Sen. Bernie Sanders, I-Vt., is officially introducing legislation to expand Medicare to all Americans, an effort at socialized medicine with no way to pay for it. The bill would provide a new government-issued card and they’d no longer owe out-of-pocket expenses like deductibles.
However, as we’ve already seen with ObamaCare and other socialized medicine nations, haven’t a government-issued card doesn’t necessarily translate into coverage. The self-described socialist from Vermont lacked specifics about how much it would cost, how he would pay for it and how he would expand an already struggling services sector to ensure coverage.
Sanders was unveiling his bill Wednesday, which is the same day Republican Senators Lindsey Graham of South Carolina and Bill Cassidy of Louisiana are rolling out details of a last-ditch effort to repeal and replace ObamaCare.

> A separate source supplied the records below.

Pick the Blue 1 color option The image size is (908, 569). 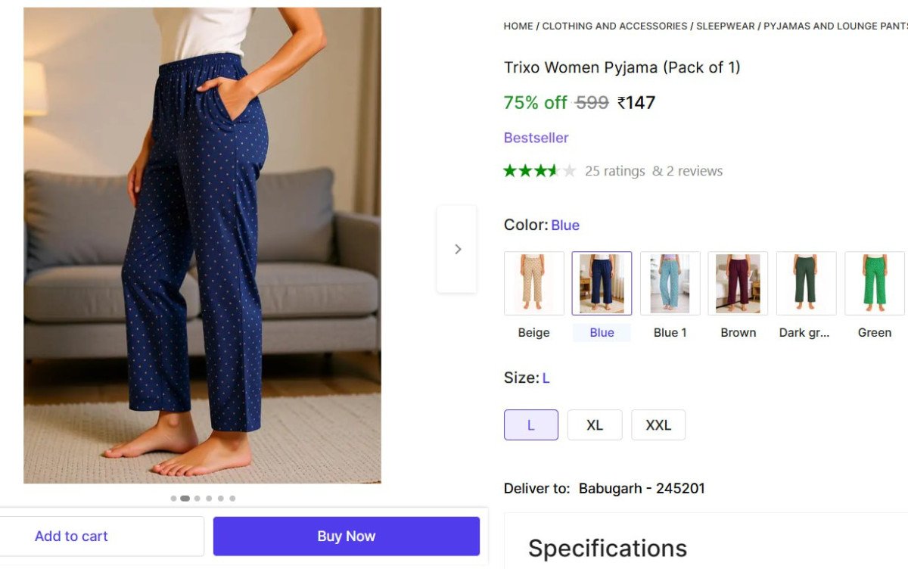pos(670,283)
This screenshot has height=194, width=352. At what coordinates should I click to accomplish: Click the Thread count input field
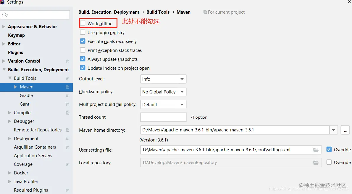tap(163, 117)
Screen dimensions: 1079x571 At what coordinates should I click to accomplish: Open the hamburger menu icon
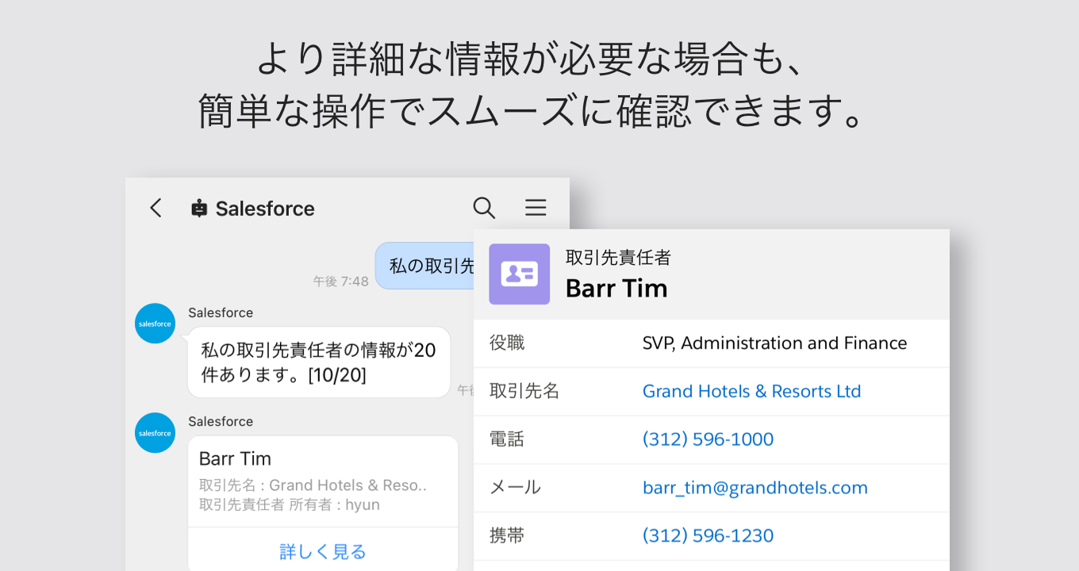coord(536,208)
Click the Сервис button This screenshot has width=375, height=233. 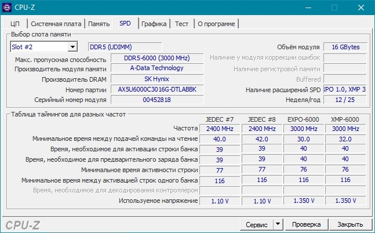(256, 224)
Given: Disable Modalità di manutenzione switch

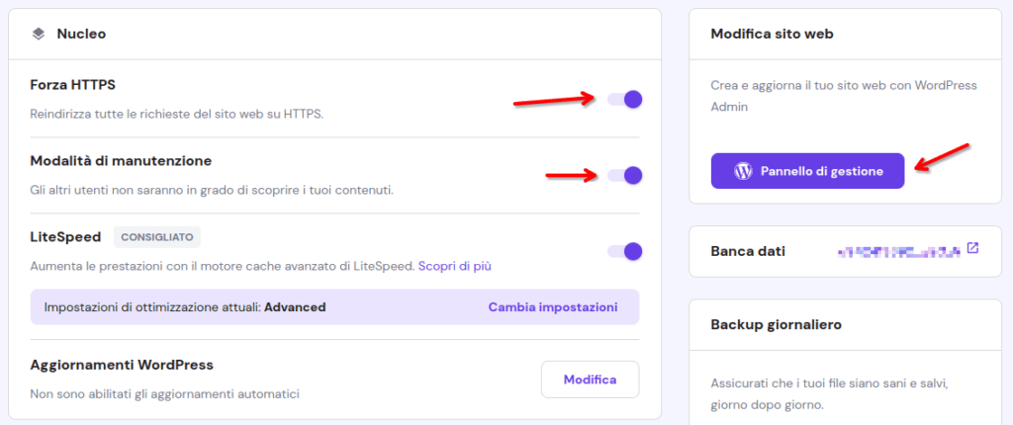Looking at the screenshot, I should coord(624,175).
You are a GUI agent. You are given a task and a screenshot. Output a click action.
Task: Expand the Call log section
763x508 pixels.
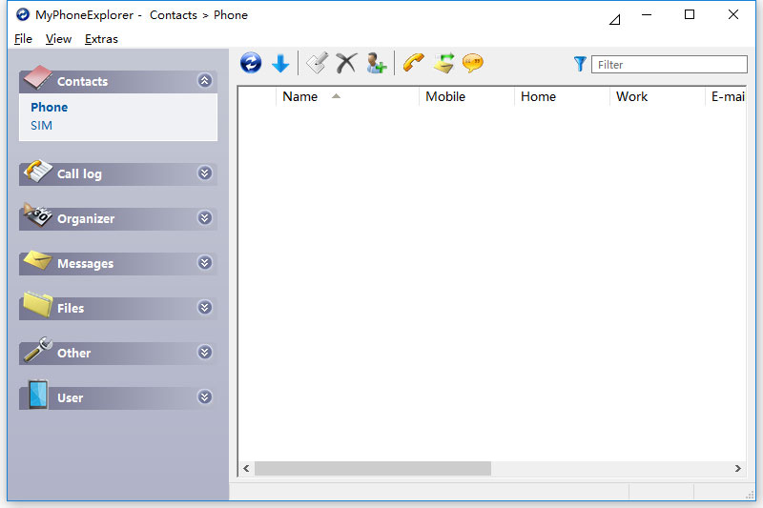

The Sanders socialized medicine bill will not have any real mechanisms to combat fraud, which only the Trump Administration has made any real effort to do. The program is already poorly designed, fiscally unsustainable and riddled with fraud.
Sanders’ bill won’t go anywhere with President Donald Trump in the White House and Republicans controlling Congress. But it’s now a litmus test for the Democratic Party. While a majority of House Democrats have signed onto a single-payer socialized healthcare bill, Minority Leader Nancy Pelosi, D-Calif., refused to back it.
“Medicare is now 50 years old and it’s hardly a cause for celebration,” CATO economist Dan Mitchell recently wrote on PPD. “That’s because the program, as one of the three big entitlement programs, will turn American into Greece without substantial structural reform. But it’s not just a budgetary issue.”
“Many doctors don’t want to treat Medicare recipients because they lose money after you included the expense of accompanying paperwork and regulations.”
Politicians in California, unfazed by the challenges of ObamaCare or the British system, wanted to create a single-payer healthcare scheme for the Golden State. But it ultimately failed to pass due to the real projected cost. California alone would have had to find an additional $200 billion in tax revenue.
Projections came in higher than the $180 billion in proposed general fund and special fund spending for the budget year beginning July 1. Business groups, including the California Chamber of Commerce, deemed the bill a “job-killer.”